Adulterers in NY Aren't Just Cheaters—They're Criminals

State legislature is looking to repeal 1907 law that made cheating on your spouse a misdemeanor
By Newser Editors and Wire Services
Posted Mar 25, 2024 10:25 AM CDT
Adulterers in NY Aren't Just Cheaters—They're Criminals
A marriage official offers a couple their rings during a wedding at the Empire State Building in New York on Feb. 14, 2007. Cheating on your spouse is illegal in New York, but the state might soon change that.   (AP Photos/Bebeto Matthews, File)

For more than a century, it's been a crime to cheat on your spouse in New York.
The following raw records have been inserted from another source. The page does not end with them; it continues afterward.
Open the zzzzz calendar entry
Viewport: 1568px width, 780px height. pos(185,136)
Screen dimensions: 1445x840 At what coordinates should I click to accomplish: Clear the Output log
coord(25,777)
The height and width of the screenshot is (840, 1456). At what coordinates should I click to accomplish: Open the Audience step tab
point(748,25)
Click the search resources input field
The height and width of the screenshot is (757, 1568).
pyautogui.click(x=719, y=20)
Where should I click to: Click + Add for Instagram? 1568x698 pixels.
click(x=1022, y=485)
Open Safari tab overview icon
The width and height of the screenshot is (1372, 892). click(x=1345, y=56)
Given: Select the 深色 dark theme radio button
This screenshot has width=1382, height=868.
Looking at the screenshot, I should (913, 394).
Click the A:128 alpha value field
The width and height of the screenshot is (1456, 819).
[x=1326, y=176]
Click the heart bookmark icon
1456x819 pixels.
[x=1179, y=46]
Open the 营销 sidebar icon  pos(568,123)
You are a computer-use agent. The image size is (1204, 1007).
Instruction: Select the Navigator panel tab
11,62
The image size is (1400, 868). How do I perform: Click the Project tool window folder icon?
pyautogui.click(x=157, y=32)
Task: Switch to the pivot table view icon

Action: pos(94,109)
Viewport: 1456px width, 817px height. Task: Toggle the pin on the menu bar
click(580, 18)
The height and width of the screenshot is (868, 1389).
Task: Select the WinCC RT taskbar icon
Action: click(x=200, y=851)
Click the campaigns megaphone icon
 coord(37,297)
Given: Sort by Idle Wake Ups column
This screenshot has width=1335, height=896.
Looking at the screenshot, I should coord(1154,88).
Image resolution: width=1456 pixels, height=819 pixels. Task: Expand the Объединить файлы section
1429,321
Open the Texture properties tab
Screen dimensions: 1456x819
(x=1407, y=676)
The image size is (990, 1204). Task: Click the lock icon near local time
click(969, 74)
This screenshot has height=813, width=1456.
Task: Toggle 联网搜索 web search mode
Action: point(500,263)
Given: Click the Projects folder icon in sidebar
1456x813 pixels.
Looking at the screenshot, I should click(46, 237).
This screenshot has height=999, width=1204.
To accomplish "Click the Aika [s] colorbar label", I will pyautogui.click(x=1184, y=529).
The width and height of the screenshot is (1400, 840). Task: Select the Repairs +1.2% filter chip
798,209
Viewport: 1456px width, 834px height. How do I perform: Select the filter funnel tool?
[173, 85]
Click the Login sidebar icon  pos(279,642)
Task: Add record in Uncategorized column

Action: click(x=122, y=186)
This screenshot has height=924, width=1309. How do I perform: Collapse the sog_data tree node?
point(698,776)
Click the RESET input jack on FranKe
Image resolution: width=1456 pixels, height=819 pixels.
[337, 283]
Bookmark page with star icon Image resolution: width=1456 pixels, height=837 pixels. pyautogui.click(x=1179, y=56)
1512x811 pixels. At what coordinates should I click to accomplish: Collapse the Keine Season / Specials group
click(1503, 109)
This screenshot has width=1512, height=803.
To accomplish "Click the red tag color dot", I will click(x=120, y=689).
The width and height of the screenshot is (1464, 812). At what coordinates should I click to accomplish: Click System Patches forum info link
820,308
But as the AP reports, adultery may soon be legal in the Empire State, thanks to a bill working its way through the Legislature that would finally repeal the seldom-used law that's punishable by up to three months behind bars. Adultery bans were traditionally enacted to reduce the number of divorces at a time when a cheating spouse was the only way to secure a legal split. Adultery, a misdemeanor in New York since 1907, is defined in state code as when a person "engages in sexual intercourse with another person at a time when he has a living spouse, or the other person has a living spouse." What's to know about the repeal:

  • The first charged: Just a few weeks after the law went into effect, a married man and a 25-year-old woman were the first people arrested after the man's wife sued for divorce, per a New York Times article at the time.
  • Of very few: Only about a dozen people have been charged under New York's law since 1972, and of those, just five cases have netted convictions. The last adultery charge in New York appears to have been in 2010 against a woman who was caught engaging in a sex act in a public park, but it was later dropped.
  • The repeal's sponsor: Assemblyman Charles Lavine says the law is never enforced and prosecutors shouldn't be digging into what willing adults do behind closed doors. "We've come a long way since intimate relationships between consenting adults are considered immoral," he says. "It's a joke. This law was someone's expression of moral outrage."
  • In a word: Katharine B. Silbaugh, a Boston University law professor who co-authored A Guide to America's Sex Laws, said adultery bans were punitive measures aimed at women, intended to discourage extramarital affairs. "Let's just say this: patriarchy," Silbaugh says.
  • Felony? Most states that still have adultery laws classify them as misdemeanors, but Oklahoma, Wisconsin, and Michigan treat adultery as felony offenses.
  • What's next: New York's bill has already passed the Assembly and is expected to soon pass the Senate so it can move to the governor's office for a signature.